The mighty credit card. At first it seems to pave the pathway to greatness. An avenue to purchasing goods that you may have deprived yourself of otherwise. However, sometimes we can take it a bit too far. Credit cards are often used as a quick way to put off a financial worry. But often you’re just delaying the inevitable. Here are some credit card mistakes that you should avoid:

Paying off Credit Card Debts with Credit Cards


The clue is in the title.

Financial advisors at Max Funding say, “if you have multiple credit cards and outstanding debt, it can seem like the easiest option to pay off one card with another. However, you’re not really paying off a debt, you're delaying it and adding interest to it.” They recommend, “figure out a repayment plan and budget your finances. More work, but smarter.”

Closing Your Credit Account without Consideration

It can be tempting once you’ve finally paid off your massive debt to chuck your credit card into a shredder or snip it with the scissors. Please note that doing this does not actually close your account, you’ve just destroyed your card. They can still charge you interest and annual rates if you have an account.

Closing your account can only have a negative effect on your credit rating “since your level of credit card debt, including your credit usage to available credit ratio, is 30% of your credit score” If you close it with a balance then your available credit goes to $0, which implies that you maxed out your card. Be mindful of your credit decisions!

Using Credit more than Debit

Credit cards are meant to be used for extra purposes, treats, online purchases that you couldn’t make otherwise. They should not be used for everyday expenditure like milk, bread, cash or a cup of coffee. Stick to cash or even debit cards to avoid your daily cup of Joe digging a mountain sized hole in your pocket.

A report shows that the number of credit card accounts has increased by just 1.9% for the year to April 2011 and that the number of debit card accounts has increased by 7.8% over the year. People tend to make more transactions in debit cards than credit cards.

Making Only The Minimum Repayment

Repaying the minimum amount on your credit card can seem like the cheaper option at first. However, you’re actually landing yourself with higher interest and “increasing the real cost of whatever you purchased exponentially. Say you have a $4,000 balance on a card that requires a minimum payment of 2 percent, and your interest rate is 18 percent. It would take you 428 months…and $10,397.20 in interest to pay off that debt. After realising this, you may want to get out of debt right away.
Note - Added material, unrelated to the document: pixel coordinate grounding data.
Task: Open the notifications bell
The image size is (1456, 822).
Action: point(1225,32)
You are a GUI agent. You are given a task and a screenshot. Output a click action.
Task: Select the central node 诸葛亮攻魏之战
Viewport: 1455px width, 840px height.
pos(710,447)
Indulging In Cash Advances

Many credit cards offer customers a cash advance which they can avail of from an ATM. However, this isn’t free money as “cash advances have a higher interest rate than standard purchases, usually between 19.99% p.a. and 21.99% p.a., with no interest free period available” Plus, there is usually a transaction fee as well as a flat fee. It can be useful in an emergency situation, but do not use it to pay a bill or rent. If you’re stuck, consider other financial options such as a bank transfer, or an overdraft.